## Task
Rewrite the listing below, replacing every occurrence of "Screen dimensions:" with "Screen size:" and leaving all other text unchanged.

start

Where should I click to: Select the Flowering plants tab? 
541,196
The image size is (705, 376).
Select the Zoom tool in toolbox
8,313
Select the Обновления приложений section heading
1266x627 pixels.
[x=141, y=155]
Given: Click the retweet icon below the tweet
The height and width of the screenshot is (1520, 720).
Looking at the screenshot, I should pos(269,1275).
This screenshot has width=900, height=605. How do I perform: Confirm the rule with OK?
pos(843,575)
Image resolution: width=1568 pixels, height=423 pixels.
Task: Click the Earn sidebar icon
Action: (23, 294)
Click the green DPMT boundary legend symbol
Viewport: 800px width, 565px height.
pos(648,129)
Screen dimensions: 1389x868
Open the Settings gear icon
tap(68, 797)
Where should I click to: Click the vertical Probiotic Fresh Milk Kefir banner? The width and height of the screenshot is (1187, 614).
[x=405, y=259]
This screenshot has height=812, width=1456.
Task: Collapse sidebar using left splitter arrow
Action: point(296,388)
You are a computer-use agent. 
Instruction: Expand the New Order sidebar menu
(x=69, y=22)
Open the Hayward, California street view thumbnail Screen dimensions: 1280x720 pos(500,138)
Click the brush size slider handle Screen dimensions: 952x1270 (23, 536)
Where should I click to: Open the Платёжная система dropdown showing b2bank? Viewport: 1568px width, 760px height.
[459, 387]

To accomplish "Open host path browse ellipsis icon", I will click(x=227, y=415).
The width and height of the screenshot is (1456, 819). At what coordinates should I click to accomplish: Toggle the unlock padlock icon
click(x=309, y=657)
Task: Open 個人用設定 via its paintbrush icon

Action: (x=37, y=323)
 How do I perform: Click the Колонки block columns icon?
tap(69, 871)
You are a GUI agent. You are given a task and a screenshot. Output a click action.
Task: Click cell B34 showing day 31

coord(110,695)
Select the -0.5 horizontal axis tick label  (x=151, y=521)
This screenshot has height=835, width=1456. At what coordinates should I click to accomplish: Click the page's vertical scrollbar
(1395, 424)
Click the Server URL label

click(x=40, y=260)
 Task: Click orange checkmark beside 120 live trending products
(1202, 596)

end

## Response for this exercise
Where should I click to: Select the Flowering plants tab? 
541,196
The image size is (705, 376).
Select the Zoom tool in toolbox
8,313
Select the Обновления приложений section heading
1266x627 pixels.
[x=141, y=155]
Given: Click the retweet icon below the tweet
The height and width of the screenshot is (1520, 720).
Looking at the screenshot, I should pos(269,1275).
This screenshot has width=900, height=605. How do I perform: Confirm the rule with OK?
pos(843,575)
Image resolution: width=1568 pixels, height=423 pixels.
Task: Click the Earn sidebar icon
Action: (23, 294)
Click the green DPMT boundary legend symbol
Viewport: 800px width, 565px height.
pos(648,129)
Screen size: 1389x868
Open the Settings gear icon
tap(68, 797)
Where should I click to: Click the vertical Probiotic Fresh Milk Kefir banner? The width and height of the screenshot is (1187, 614).
[x=405, y=259]
This screenshot has height=812, width=1456.
Task: Collapse sidebar using left splitter arrow
Action: point(296,388)
You are a computer-use agent. 
Instruction: Expand the New Order sidebar menu
(x=69, y=22)
Open the Hayward, California street view thumbnail Screen size: 1280x720 pos(500,138)
Click the brush size slider handle Screen size: 952x1270 (23, 536)
Where should I click to: Open the Платёжная система dropdown showing b2bank? Viewport: 1568px width, 760px height.
[459, 387]

To accomplish "Open host path browse ellipsis icon", I will click(x=227, y=415).
The width and height of the screenshot is (1456, 819). At what coordinates should I click to accomplish: Toggle the unlock padlock icon
click(x=309, y=657)
Task: Open 個人用設定 via its paintbrush icon

Action: (x=37, y=323)
 How do I perform: Click the Колонки block columns icon?
tap(69, 871)
You are a GUI agent. You are given a task and a screenshot. Output a click action.
Task: Click cell B34 showing day 31

coord(110,695)
Select the -0.5 horizontal axis tick label  (x=151, y=521)
This screenshot has height=835, width=1456. At what coordinates should I click to accomplish: Click the page's vertical scrollbar
(1395, 424)
Click the Server URL label

click(x=40, y=260)
 Task: Click orange checkmark beside 120 live trending products
(1202, 596)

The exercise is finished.